Open Forum

Social work practice has become so geared towards meeting targets that many of us are no longer clear about the point of it all.

In 1971, social services departments were created in a climate of optimism, and social workers and their managers believed in the value of social work. The social work task was seen to be a professional activity, and recruitment was based on the premise that integrity was at the heart of the task. Society placed significant trust in professional people.

Successive governments have created a culture in which professional skill has become less and less valued. In its place we have a culture that is based on the measurement of activity. The nature of that activity is defined by performance indicators. In the health service, the true power of performance indicators can be readily observed as the service being offered is no longer based on professional knowledge and skill but rather on government targets. Welfare services are also moving rapidly towards that position.

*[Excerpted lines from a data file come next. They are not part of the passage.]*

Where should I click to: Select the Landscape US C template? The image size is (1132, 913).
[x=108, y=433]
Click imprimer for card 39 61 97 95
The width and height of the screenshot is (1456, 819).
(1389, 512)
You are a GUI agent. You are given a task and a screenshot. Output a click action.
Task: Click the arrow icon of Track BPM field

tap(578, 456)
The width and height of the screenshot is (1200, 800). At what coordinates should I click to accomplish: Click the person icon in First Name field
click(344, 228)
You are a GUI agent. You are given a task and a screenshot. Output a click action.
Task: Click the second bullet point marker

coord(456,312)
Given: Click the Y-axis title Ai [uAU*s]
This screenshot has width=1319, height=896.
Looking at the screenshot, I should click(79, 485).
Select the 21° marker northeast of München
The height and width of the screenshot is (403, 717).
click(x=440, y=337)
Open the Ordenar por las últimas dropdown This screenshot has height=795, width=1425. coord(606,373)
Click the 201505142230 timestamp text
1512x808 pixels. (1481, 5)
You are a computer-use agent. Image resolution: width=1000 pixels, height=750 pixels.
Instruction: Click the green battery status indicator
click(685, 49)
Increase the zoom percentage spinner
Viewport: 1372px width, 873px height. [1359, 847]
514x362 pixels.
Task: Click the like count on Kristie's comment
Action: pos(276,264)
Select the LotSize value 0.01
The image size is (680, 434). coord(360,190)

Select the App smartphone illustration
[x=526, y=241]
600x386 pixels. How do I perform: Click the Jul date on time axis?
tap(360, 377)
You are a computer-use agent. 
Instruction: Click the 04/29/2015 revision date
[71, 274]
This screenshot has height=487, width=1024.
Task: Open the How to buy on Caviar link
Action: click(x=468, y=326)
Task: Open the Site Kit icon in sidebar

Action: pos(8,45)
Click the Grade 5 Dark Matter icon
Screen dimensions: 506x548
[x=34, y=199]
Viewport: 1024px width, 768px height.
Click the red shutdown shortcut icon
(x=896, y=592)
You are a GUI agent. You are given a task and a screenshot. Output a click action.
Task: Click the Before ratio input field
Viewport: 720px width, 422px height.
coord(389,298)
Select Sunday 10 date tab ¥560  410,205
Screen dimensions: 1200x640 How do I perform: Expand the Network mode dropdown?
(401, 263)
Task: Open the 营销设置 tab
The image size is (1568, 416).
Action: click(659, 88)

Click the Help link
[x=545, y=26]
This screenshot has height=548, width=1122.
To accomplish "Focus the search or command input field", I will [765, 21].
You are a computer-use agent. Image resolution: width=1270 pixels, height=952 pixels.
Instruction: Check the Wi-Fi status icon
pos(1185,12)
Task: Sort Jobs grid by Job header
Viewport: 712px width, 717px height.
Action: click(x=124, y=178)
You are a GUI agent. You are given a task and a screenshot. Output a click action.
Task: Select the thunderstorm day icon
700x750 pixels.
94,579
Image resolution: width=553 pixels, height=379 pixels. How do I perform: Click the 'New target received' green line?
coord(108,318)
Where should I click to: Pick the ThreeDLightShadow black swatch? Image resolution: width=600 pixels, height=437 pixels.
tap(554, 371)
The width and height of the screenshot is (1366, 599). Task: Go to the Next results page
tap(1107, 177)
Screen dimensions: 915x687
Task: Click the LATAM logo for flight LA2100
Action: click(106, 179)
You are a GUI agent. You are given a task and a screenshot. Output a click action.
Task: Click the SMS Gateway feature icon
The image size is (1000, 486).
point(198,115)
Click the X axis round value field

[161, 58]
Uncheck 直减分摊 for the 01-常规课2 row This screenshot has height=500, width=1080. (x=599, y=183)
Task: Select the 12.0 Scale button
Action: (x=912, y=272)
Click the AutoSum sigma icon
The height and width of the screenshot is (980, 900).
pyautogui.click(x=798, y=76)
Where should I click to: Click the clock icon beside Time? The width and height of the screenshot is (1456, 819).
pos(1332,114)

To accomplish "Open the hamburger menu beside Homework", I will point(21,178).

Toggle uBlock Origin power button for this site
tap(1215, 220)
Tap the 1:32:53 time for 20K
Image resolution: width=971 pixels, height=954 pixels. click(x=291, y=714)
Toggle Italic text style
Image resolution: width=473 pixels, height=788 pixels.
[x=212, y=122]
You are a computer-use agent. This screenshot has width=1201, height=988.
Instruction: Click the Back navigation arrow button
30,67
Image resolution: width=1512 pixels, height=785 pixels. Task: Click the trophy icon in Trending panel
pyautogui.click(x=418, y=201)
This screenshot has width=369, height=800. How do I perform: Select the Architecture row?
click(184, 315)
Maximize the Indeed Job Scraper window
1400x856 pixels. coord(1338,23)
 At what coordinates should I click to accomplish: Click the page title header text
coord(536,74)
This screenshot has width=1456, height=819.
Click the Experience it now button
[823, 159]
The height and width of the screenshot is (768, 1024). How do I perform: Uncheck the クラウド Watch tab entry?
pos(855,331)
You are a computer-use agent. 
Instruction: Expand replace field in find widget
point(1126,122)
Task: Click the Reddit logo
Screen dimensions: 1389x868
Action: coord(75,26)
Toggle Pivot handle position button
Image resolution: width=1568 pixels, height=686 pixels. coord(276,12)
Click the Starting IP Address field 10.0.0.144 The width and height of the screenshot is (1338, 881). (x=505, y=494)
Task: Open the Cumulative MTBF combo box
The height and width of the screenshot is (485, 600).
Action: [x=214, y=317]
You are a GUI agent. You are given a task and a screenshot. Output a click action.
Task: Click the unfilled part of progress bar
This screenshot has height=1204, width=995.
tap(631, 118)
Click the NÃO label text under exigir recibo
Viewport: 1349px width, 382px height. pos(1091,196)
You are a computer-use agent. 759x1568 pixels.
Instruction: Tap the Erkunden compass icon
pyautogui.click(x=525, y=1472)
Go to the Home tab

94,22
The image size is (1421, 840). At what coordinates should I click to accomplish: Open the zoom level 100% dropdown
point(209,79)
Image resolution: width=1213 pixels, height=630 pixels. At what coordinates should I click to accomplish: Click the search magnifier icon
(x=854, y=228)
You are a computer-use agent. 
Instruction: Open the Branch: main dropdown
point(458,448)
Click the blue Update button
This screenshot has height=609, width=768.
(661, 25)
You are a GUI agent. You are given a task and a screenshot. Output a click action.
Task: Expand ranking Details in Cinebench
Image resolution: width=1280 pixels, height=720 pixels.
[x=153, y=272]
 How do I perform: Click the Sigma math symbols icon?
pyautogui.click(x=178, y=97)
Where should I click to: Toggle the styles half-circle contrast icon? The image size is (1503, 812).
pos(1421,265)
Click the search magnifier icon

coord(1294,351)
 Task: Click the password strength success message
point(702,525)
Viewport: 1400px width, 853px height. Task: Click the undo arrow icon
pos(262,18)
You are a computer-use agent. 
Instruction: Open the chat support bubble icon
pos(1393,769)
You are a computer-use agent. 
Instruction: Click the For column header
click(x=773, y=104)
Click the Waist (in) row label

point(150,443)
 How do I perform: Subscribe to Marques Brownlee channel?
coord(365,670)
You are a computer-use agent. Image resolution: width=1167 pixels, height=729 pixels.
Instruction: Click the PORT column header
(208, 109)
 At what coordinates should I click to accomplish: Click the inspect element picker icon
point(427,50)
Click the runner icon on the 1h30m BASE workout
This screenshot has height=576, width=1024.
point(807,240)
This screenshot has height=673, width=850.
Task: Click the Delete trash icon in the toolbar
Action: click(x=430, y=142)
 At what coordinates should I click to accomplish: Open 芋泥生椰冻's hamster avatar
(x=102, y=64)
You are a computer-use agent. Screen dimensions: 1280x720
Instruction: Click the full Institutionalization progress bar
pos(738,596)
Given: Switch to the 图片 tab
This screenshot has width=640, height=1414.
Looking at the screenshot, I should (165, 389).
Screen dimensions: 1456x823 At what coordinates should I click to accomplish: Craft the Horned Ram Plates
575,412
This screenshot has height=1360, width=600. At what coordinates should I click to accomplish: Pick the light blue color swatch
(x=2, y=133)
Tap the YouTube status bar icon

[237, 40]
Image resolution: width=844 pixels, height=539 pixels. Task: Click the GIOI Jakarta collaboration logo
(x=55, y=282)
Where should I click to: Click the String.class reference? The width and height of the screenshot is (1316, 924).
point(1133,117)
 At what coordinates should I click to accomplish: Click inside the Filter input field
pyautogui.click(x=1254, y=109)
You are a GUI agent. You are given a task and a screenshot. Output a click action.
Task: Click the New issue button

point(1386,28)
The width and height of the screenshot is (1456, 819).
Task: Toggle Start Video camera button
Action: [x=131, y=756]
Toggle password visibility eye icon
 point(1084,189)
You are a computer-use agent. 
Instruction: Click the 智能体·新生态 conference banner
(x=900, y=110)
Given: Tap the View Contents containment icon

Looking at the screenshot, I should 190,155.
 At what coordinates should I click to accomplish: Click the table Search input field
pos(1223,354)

The point of a social work service has now shifted. I want employers and workers to acknowledge the nature of this change. Councils should discard the title “social worker” and create titles that reflect current tasks.  

Social workers could then make realistic decisions about their careers. Employers would then acquire staff who accept the philosophy of welfare provision and workers could discard those social work principles that bring them into conflict with their council employers.

Having created congruence between the needs of the organisation and the workers’ understanding of the task, a great deal of the dissatisfaction among social workers would be eliminated.

Being clear about the climate in which they work would allow workers to either join in or to seek employment in settings which respected their professional values. Councils could then make sure that users understood what was on offer – that is, meeting government targets rather than local need.